Rudy Vallee (July 28, 1901July 3, 1986) was a popular United States singer, actor, bandleader, and entertainer. Born Hubert Prior Vallée; in Island Pond, Vermont, he grew up in Westbrook, Maine. In high school he took up the saxophone and acquired the nickname "Rudy" after then famous saxophonist Rudy Weidoeft.

Vallee played clarinet and saxophone in various bands around New England in his youth, in the mid 1920s played with the Savoy Havana Band in London. He then returned to the States to form his own band, Rudy Vallee and the Connecticut Yankees. With this band he started taking vocals (supposedly reluctantly at first). He had a rather thin tenor voice and seemed more at home singing sweet ballads than attempting vocals on jazz numbers. However his singing, together with his swave manner and handsome good looks attracted great attention, especially from young women. Vallee was given a recording contract, and in 1928 started performing on the radio.

Vallee became the most prominent of a new style of popular singer, the "crooner". Previously popular singers neaded strong projecting voices to fill theaters in the days before the electric microphone. Crooners had soft voices that were well suited to the intimacy of the new medium of radio.

Vallee became also perhaps the first complete example of the 20th century mass media pop-star. Flappers mobbed him wherever he went. His live appearances were usually sold out, and even if his singing could hardly be heard in those venues not yet equipt with the new electronic microphones, his screaming female fans went home happy if they had caught sight of his lips through the opening of the trademark megaphone he sang through.

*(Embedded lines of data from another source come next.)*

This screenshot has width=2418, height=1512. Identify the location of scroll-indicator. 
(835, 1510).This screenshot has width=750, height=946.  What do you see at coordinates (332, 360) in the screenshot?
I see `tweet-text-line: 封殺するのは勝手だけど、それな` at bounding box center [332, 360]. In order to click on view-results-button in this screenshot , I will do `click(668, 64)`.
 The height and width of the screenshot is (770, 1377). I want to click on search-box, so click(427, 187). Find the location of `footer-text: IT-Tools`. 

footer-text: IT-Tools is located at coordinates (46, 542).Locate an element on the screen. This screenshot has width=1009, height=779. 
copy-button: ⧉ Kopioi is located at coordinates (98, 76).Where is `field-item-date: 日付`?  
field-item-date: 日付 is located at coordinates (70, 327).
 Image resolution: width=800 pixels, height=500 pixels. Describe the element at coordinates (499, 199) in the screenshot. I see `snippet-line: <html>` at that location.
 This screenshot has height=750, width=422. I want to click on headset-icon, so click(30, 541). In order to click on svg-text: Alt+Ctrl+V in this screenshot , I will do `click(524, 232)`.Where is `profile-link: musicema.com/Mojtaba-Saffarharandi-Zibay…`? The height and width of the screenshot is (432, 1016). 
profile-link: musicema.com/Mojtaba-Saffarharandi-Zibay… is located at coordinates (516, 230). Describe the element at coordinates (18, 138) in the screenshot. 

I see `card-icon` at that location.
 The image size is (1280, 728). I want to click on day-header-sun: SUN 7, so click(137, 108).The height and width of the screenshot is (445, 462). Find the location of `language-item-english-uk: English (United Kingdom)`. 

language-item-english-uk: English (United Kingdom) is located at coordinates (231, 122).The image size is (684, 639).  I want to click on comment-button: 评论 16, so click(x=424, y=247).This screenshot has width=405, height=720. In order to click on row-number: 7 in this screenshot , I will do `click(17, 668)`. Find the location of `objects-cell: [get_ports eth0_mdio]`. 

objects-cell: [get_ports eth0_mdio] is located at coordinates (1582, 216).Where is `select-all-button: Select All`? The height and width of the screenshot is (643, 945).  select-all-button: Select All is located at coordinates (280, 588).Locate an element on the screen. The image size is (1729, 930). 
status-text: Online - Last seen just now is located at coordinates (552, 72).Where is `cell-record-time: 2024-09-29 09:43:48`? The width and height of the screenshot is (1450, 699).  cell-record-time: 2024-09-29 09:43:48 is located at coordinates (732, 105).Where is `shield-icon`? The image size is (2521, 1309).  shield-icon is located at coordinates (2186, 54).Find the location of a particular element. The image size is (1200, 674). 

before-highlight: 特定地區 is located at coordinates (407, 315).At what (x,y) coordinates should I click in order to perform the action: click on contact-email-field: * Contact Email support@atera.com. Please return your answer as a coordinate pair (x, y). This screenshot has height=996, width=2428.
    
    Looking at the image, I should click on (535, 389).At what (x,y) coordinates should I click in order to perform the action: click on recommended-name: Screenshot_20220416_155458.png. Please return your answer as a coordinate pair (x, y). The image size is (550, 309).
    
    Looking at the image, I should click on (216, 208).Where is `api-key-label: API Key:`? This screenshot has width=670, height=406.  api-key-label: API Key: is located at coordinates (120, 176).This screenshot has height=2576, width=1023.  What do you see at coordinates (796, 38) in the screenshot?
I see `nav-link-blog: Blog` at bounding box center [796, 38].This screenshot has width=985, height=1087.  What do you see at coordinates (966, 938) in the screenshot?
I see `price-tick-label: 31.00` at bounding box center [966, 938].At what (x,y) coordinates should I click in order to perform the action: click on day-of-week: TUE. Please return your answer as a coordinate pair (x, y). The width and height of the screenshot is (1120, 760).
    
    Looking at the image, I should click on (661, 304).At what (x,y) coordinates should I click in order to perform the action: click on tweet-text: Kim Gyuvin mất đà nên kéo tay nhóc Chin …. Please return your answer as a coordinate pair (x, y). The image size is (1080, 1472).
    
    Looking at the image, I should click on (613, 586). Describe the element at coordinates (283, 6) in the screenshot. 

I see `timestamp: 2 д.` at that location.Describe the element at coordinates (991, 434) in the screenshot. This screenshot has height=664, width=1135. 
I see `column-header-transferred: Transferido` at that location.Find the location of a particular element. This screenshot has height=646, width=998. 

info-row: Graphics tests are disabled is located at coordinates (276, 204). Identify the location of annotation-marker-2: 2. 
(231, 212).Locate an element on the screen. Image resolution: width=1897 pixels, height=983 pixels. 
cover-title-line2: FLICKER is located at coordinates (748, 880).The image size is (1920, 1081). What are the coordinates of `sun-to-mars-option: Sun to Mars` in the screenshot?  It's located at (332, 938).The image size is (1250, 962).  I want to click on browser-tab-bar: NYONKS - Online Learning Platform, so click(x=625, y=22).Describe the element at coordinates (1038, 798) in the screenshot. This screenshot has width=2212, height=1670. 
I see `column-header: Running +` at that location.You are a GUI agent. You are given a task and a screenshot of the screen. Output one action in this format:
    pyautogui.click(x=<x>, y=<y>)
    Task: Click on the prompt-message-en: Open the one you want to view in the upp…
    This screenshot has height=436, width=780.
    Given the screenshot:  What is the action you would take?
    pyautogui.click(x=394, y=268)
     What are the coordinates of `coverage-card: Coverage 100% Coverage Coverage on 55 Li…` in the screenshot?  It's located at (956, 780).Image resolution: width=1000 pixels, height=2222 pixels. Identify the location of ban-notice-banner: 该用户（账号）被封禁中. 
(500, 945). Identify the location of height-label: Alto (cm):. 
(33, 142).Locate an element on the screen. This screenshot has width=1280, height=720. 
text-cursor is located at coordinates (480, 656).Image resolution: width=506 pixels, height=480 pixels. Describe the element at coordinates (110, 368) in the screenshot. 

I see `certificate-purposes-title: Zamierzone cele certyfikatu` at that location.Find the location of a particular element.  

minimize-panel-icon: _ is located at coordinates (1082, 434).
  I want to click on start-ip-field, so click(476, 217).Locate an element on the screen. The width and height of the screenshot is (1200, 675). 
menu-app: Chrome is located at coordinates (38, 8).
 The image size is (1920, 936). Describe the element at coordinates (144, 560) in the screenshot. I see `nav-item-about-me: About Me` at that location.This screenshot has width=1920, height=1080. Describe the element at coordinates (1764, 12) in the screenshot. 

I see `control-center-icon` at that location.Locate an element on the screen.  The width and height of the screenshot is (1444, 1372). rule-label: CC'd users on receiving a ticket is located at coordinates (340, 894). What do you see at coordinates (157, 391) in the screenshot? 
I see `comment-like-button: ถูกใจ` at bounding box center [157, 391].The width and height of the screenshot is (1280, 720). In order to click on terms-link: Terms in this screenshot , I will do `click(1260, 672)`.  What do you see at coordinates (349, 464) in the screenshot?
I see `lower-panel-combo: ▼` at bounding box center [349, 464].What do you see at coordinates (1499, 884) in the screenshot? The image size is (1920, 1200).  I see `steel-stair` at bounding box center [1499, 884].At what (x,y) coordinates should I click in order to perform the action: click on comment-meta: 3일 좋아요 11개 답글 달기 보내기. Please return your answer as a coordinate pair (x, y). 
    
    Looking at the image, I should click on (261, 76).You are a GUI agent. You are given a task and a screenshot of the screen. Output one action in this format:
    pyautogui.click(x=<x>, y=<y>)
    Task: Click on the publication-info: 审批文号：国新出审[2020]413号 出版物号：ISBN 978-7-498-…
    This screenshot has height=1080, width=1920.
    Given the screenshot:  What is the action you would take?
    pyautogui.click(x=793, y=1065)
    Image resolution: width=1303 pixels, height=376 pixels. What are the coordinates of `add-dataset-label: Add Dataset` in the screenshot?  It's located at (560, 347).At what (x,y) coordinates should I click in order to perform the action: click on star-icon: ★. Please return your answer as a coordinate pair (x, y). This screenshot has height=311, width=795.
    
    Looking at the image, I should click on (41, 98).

In 1929 Vallee did his first film "Vagabond Lover". His first films were made to cash in on his singing popularity, but Hollywood was pleasantly surprised to find that Vallee could act as well. Also in 1929 Vallee started hosting The Fleishchman’s Yeast Musical Variety Hour; he would continue hosting popular radio variety shows through the 1940s. When Vallee took his contractual vactions from his national radio show in 1936, he insisted his sponsor hire Louis Armstrong as his substitute. That same year Vallee also wrote the introduction for Armstrong's book "Swing That Music".

Vallee acted in a number of Hollywood films in the 1930s and 1940s. One of his best acting roles is in the 1942 screwball comedy film "The Palm Beach Story[?]".

In middle age Vallee's voice matured into a robust baritone. (In his later years he told a collector of his early records that "Everything I did before 1950 you can shit on.") He performed on Broadway in the show "How To Succeed in Business Without Really Trying[?]" and appeared in the film of the same name. He appeared in the 1960s Batman television show as the character "Lord Marmaduke Fogg". He toured with a one-man theater show into the 1980s.

Rudy Vallee died on July 3, 1986 and was interred in St. Hyacinth's Cemetery, Westbrook, Maine.